China controls 85 percent of the world’s rare earth processing capacity. It has used that dominance to impose export restrictions on gallium, germanium, and graphite. Those limits are a stark reminder that any major disruption to rare earth supply chains, particularly any linked to Chinese export controls, would present a serious challenge for the U.S. and its allies. This is a strategic vulnerability of the first order.
The good news is that the map is changing. A wave of significant rare earth discoveries and development projects outside China is giving the U.S. and the West options that they have lacked for decades. The question is whether governments will find the will to use them.
Australia has led the way. Lynas Rare Earths, operating the Mount Weld mine in Western Australia, is the largest rare earth producer outside China. It has built processing facilities in Malaysia and is establishing a heavy rare earth processing operation in the U.S. This is the kind of end-to-end, allied-nation supply chain that Washington has been seeking for years. Canada’s Wicheeda project, held by Defense Metals, and Peak Rare Earths’ Ngualla project in Tanzania represent further nodes in an emerging non-China-based supply network.
The most transformative developments are unfolding in Greenland. The island’s southwestern region has emerged as one of the world’s great rare earth districts. Major deposits such as Tanbreez and Kvanefjeld have long demonstrated Greenland’s rare earth scale. More recently, Eclipse Metals (EPM), where I serve as executive chairman, has added a further strategic dimension. It announced a significant update to the Mineral Resource Estimate for its Grønnedal Rare Earth Element Project in southwest Greenland, with a 208 million tonne resource grading 0.72 percent total rare earth oxides, containing approximately 1.5 million tonnes of rare earth material. The data also reflect 456,000 tonnes of the magnet rare earth oxides most critical to clean energy and defense. Taken together, these three deposits in Greenland redefine what a Western rare earth supply could look like.
Greenland’s advantages extend beyond geology. The island sits between North America and Europe with deep-water port access to the North Atlantic. It operates under the legal and political framework of a NATO ally.
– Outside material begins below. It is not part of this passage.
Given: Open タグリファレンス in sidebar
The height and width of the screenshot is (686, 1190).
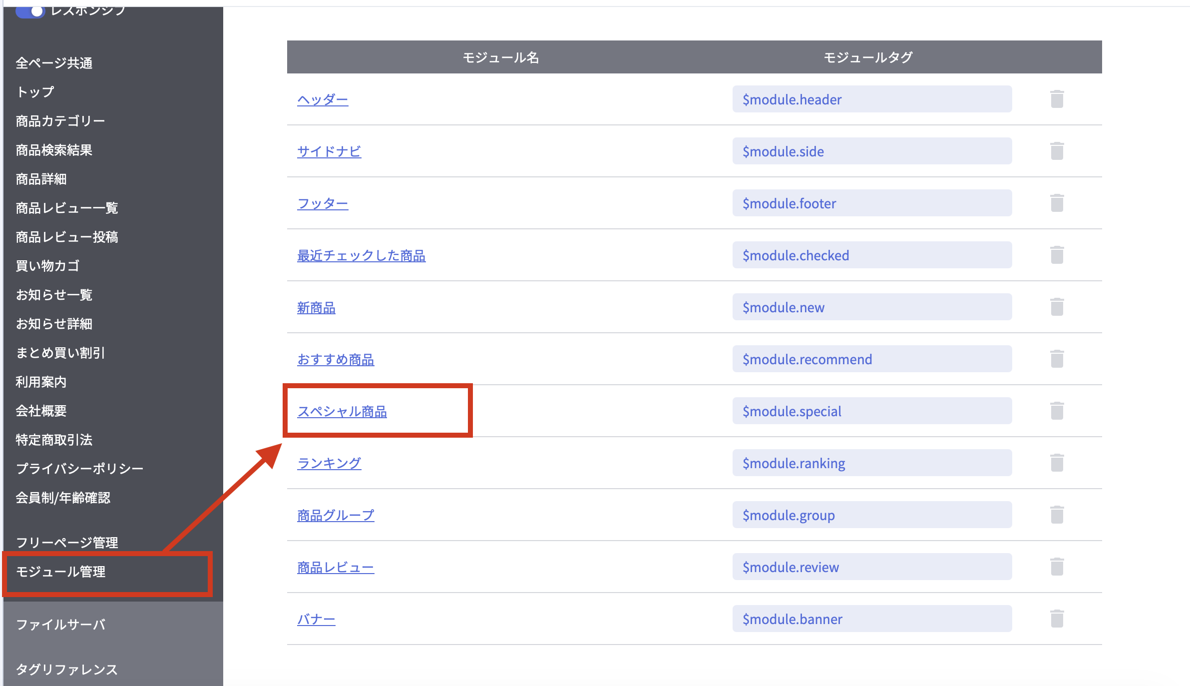Looking at the screenshot, I should (66, 670).
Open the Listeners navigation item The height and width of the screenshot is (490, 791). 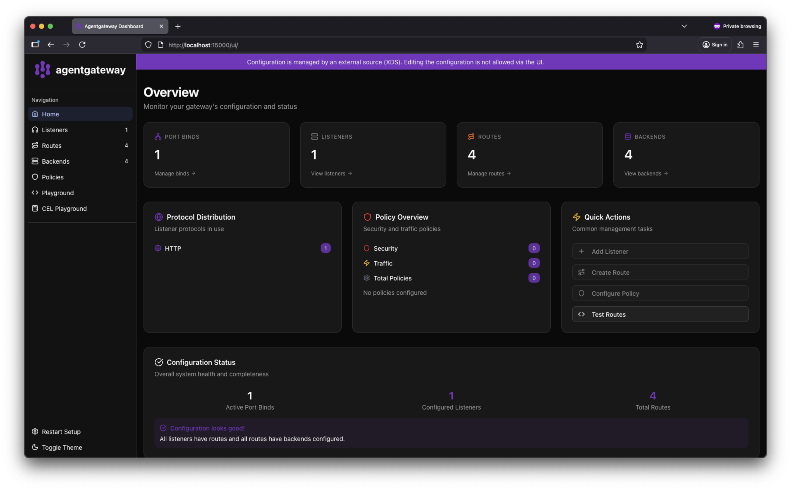pos(54,130)
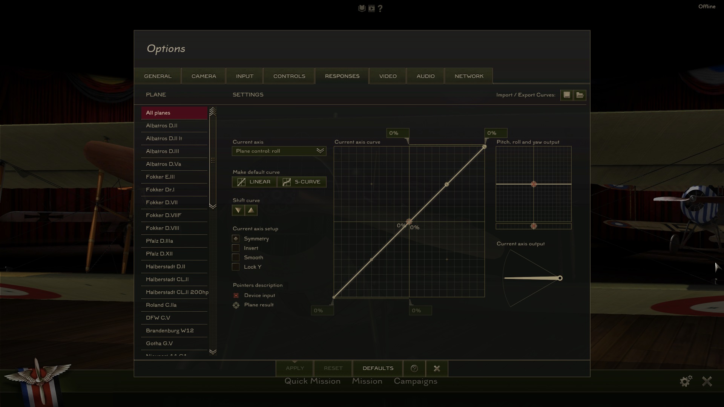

Its government has supported mineral development, and it offers a rules-based permitting framework with environmental and social assessment processes that provide a clear pathway for responsible development. Greenland is close to ideal for governments seeking supply chains that are not hostage to Beijing’s decisions.
What is missing is urgency. The rare earth projects capable of supplying Western countries in the 2030s and 2040s must begin serious development now. Building a mine, constructing processing capacity, and integrating new supply into manufacturing chains takes a decade or more. Every year of policy delay is another year of dependence on a supply chain that a strategic rival controls and has shown a willingness to weaponize.
Western governments have begun to act. The Critical Minerals Strategy of the U.S., the European Union’s Critical Raw Materials Act and a growing web of bilateral agreements recognize that supply chain sovereignty is a vital part of national security. The Development Finance Corporation, the Export-Import Bank and equivalent institutions in allied nations possess the financing tools to de-risk the kind of capital-intensive, long-lead projects that rare earth development demands. These instruments should be aggressively marshaled with projects in stable, friendly jurisdictions such as Greenland, which should be viewed as investments in allied industrial resilience.
The minerals that power Western defense and clean energy ambitions are not exclusively in China. They are in the Pilbara and the Kimberley, in the Canadian Shield, in the valleys of southern Tanzania and under the ancient carbonatites of Greenland. The strategic imperative to deploy them could not be clearer.
China spent thirty years building its rare earth dominance through patient, coordinated state investment. For the West to reclaim supply chain sovereignty its governments will have to finance, partner, and issue permits with the same coherence and determination that Beijing long has.
Carl Popal is the executive chairman of Eclipse Metals Ltd. (ASX: EPM), an Australian exploration company developing the Grønnedal Rare Earth Element Project in southwest Greenland.